Der olympische Vierkampf ist eröffnet. Die Grobkonzepte der Bewerber München, Rhein-Ruhr, Berlin+ und Hamburg für die Ausrichtung der Olympischen Sommerspiele 2036, 2040 oder 2044 liegen nun dem Deutschen Olympischen Sportbund vor. Wer die Statements der Kandidatenteams dieser Tage verfolgt hat, staunt vermutlich nicht schlecht, wie viele Olympiafreaks in der deutschen Politik unterwegs sind.
Denn politische Gewinne waren zuletzt mit Olympiabewerbungen nicht zu erzielen. Die vorherigen sieben Versuche scheiterten allesamt, in München (Winterspiele 2022) und Hamburg (Sommerspiele 2024) – besonders schmerzhaft – letztlich an Bürgerbefragungen. Resigniert schüttelten die Verantwortlichen die Köpfe, eine systematische Aufarbeitung des Scheiterns fand nie statt.

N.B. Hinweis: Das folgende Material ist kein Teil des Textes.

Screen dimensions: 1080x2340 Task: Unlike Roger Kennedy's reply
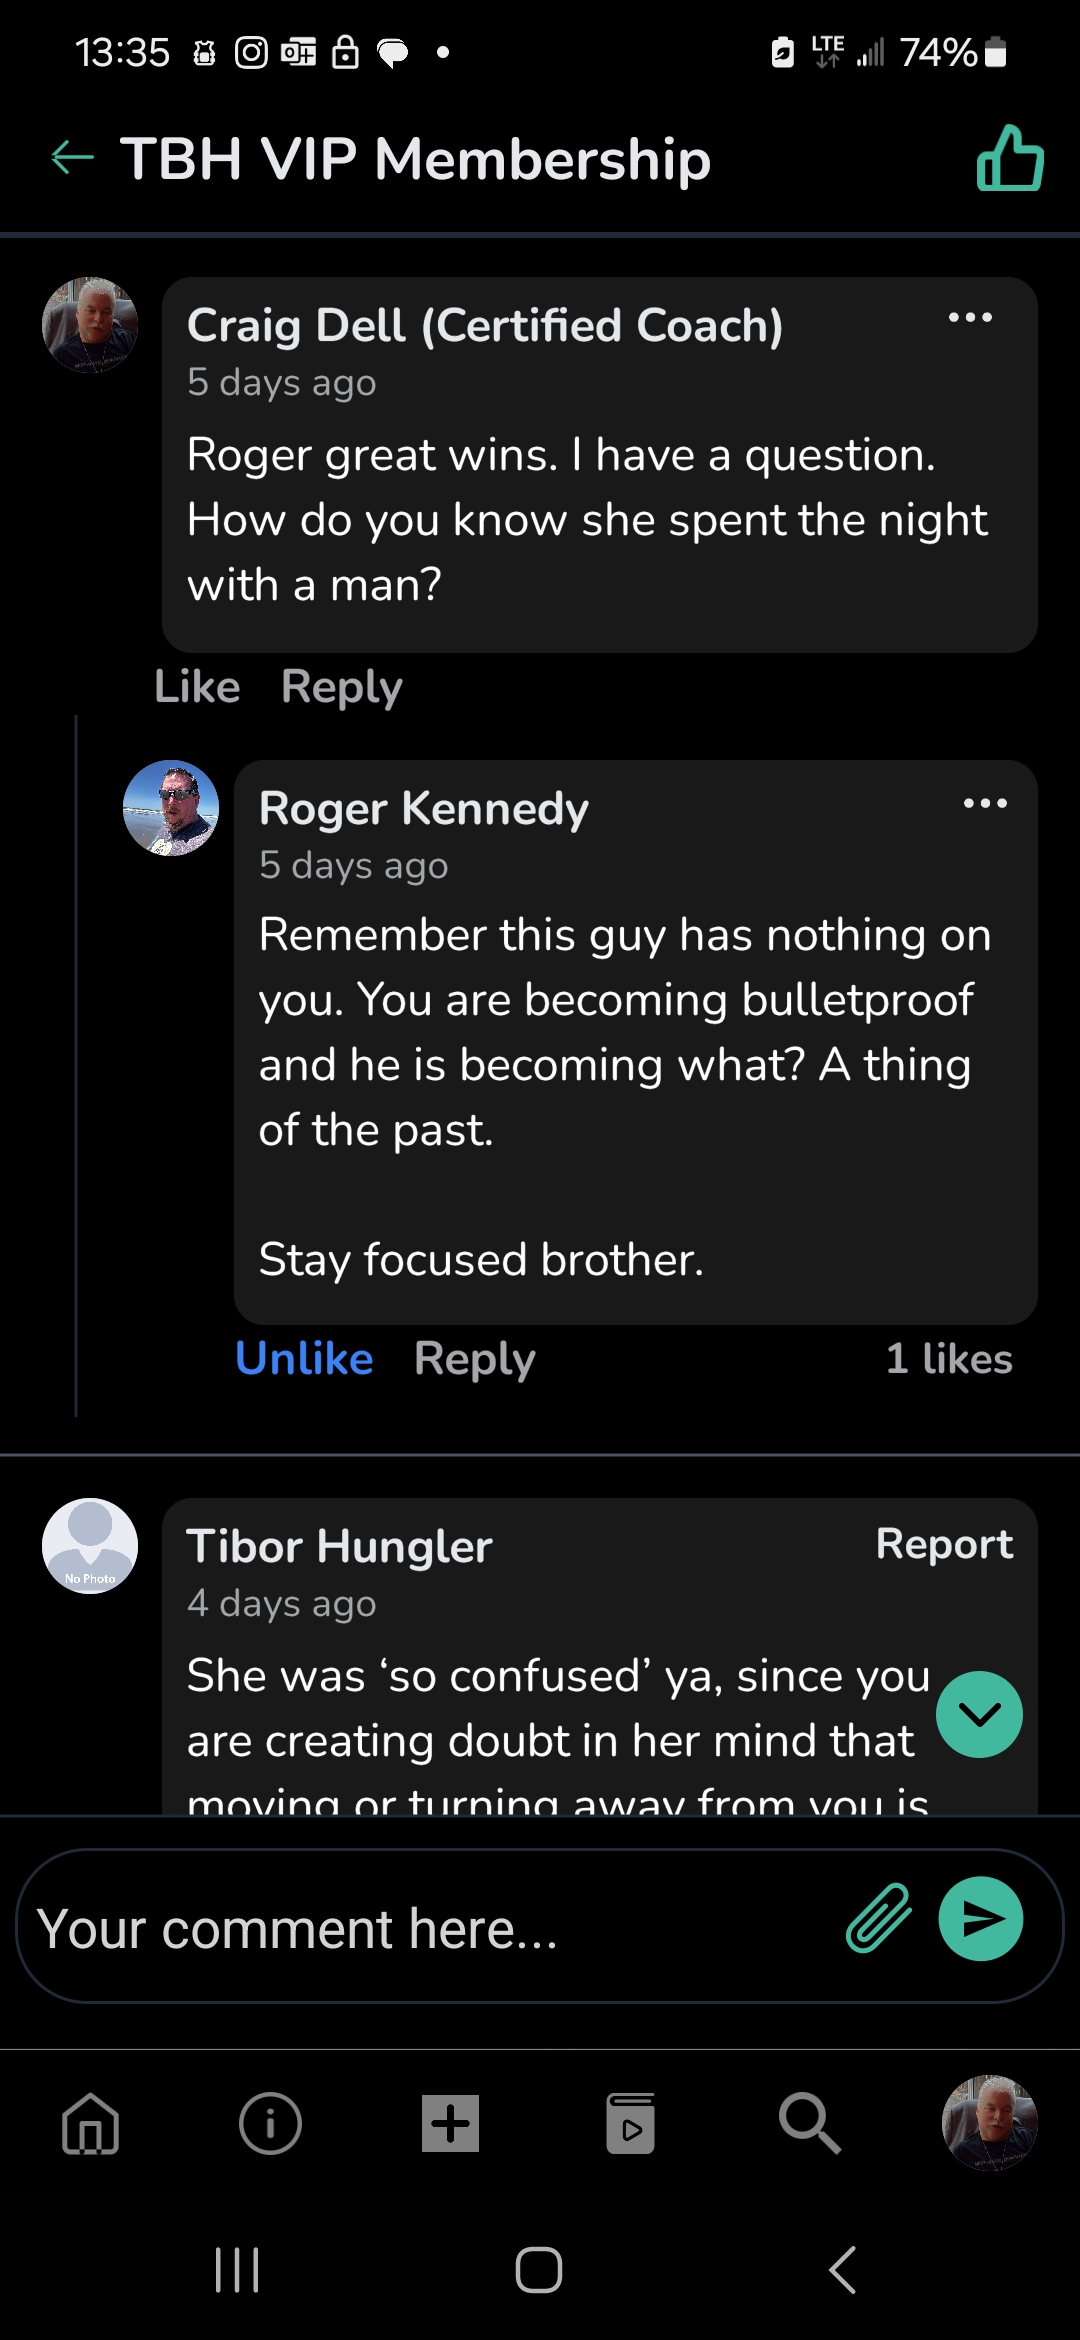click(304, 1359)
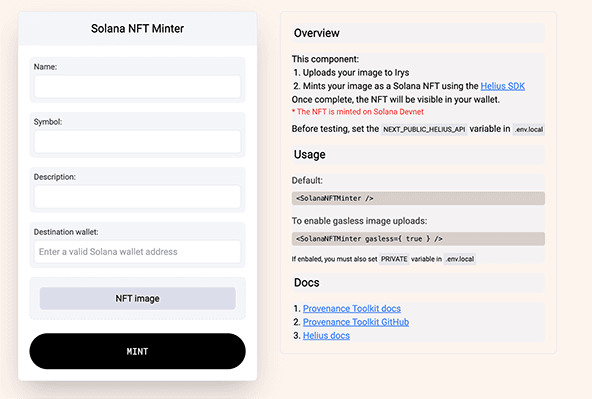The height and width of the screenshot is (399, 592).
Task: Click the black MINT button
Action: click(137, 351)
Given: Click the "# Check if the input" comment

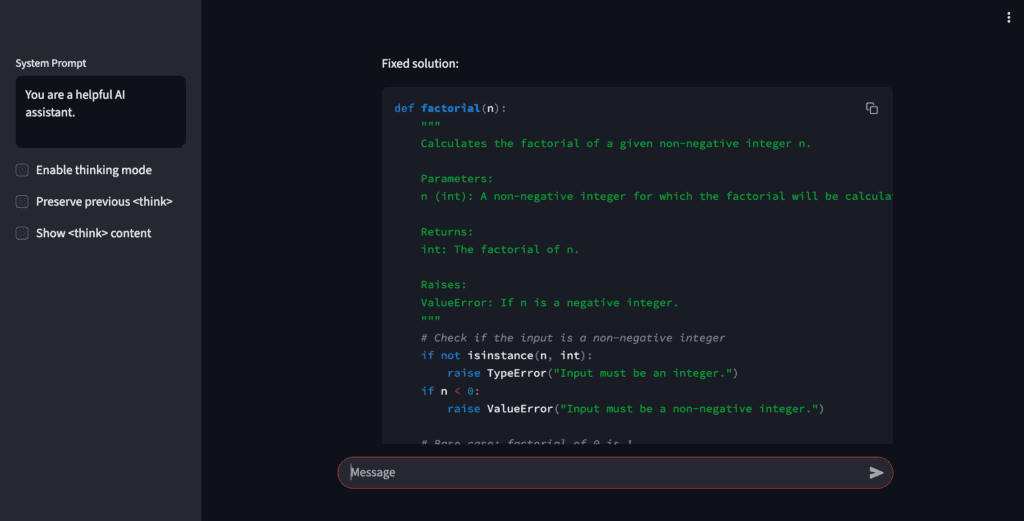Looking at the screenshot, I should pyautogui.click(x=573, y=338).
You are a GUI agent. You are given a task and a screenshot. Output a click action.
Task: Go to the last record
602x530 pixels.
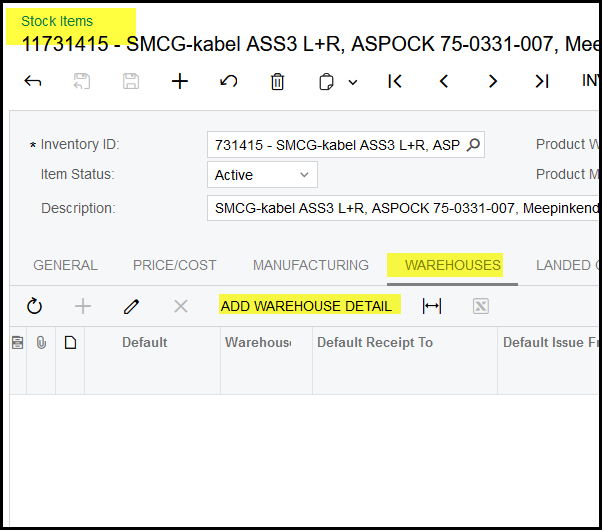[x=541, y=82]
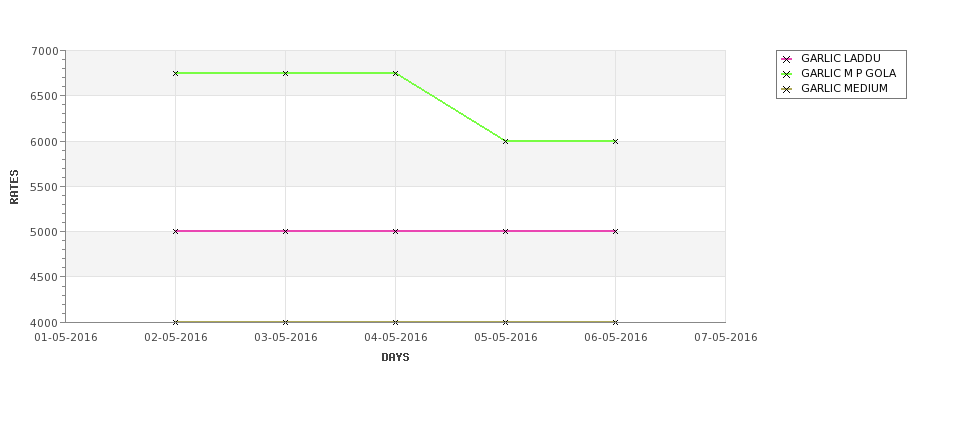Click the GARLIC LADDU legend label
This screenshot has height=429, width=975.
841,58
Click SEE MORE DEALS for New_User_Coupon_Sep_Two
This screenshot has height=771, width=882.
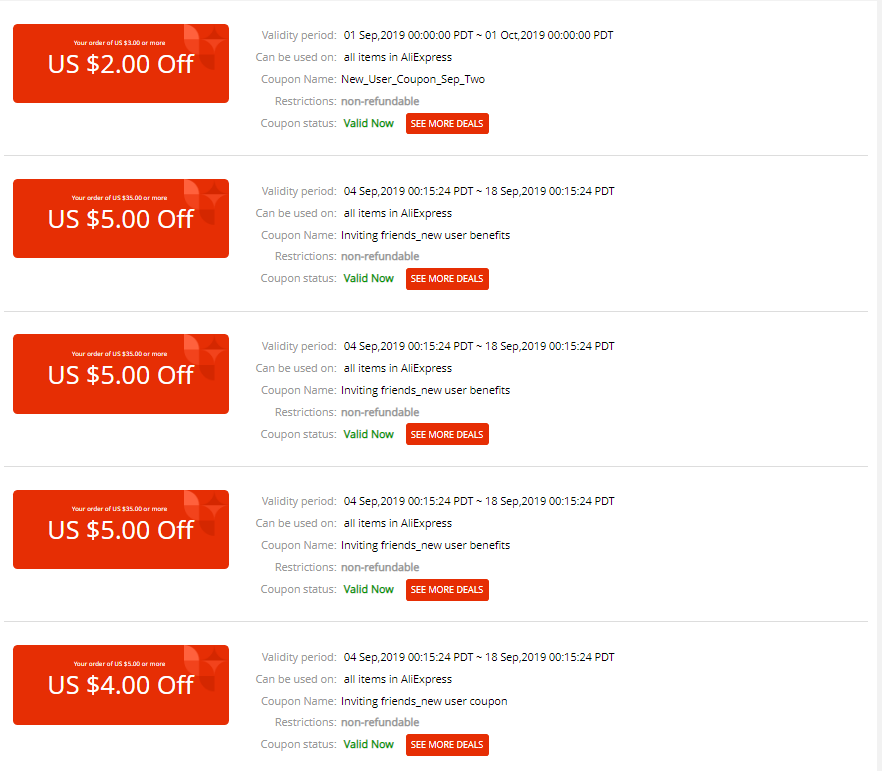click(x=447, y=124)

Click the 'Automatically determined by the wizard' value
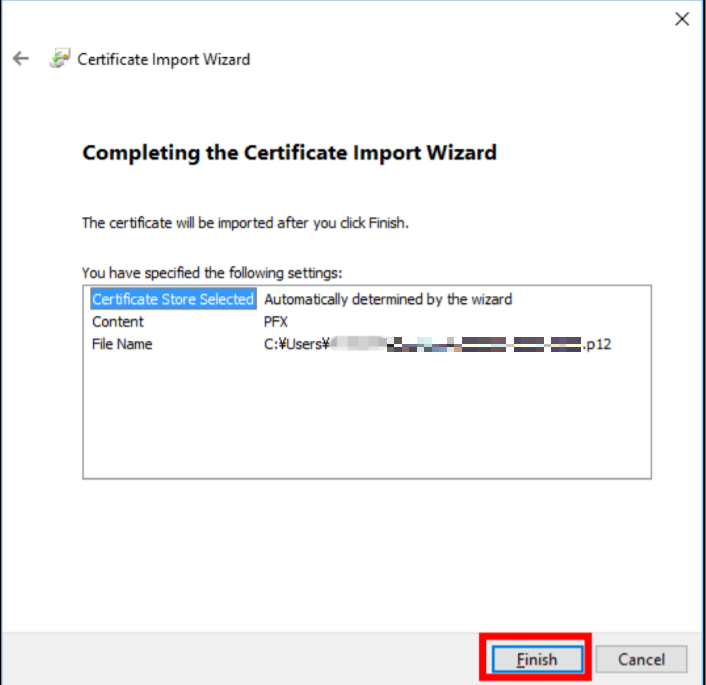(388, 299)
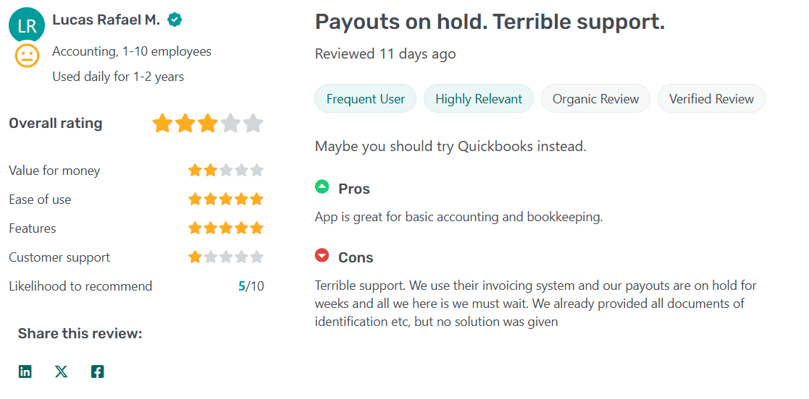Open reviewer name Lucas Rafael M.
Viewport: 809px width, 399px height.
(x=106, y=20)
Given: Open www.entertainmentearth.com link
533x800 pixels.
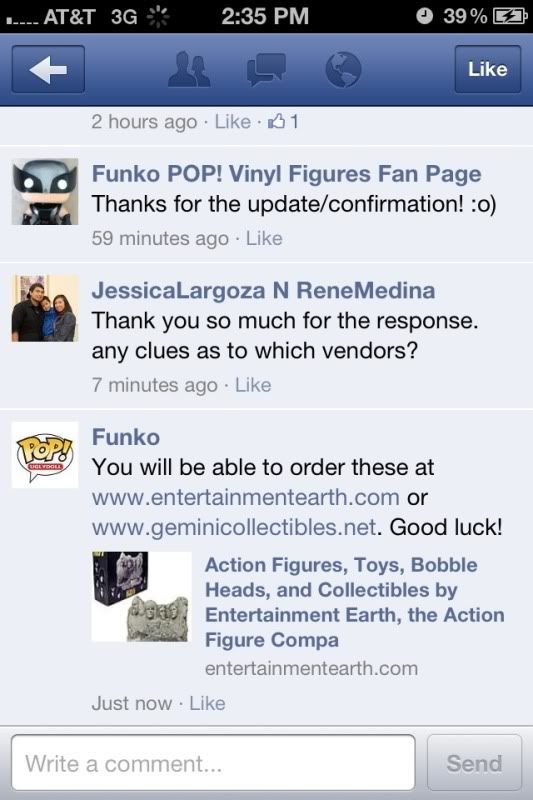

Der Rausch der Sommerspiele 2024 von Paris, wo der Weltsport sich mit dem Flair der Wettkampfstätten vor historischer Stadtkulisse prächtig verband, wirkt indes in Deutschland nach. Berlin plant jetzt mit Beachvolleyball am Brandenburger Tor, München mit Dressurreiten vor Schloss Nymphenburg, die Straßenradsportwettbewerbe in Köln dürften unweigerlich den Dom streifen und in Hamburg hatte man bereits bei der vorigen Bewerbung Medaillenentscheidungen vor dem Rathaus im Visier.
Mittlerweile sind einstige grundsätzliche Olympiakritiker wie die bayerischen Grünen zu Befürwortern der Spiele geworden. Katharina Schulze, die Fraktionsvorsitzende des Landtages und ehemals Sprecherin von Noylmpia München, erklärte jüngst der FAZ, man könne auch den eigenen Sportler:innen nicht zumuten, dass die Olympischen Spiele vorwiegend an autokratische Staaten vergeben werden.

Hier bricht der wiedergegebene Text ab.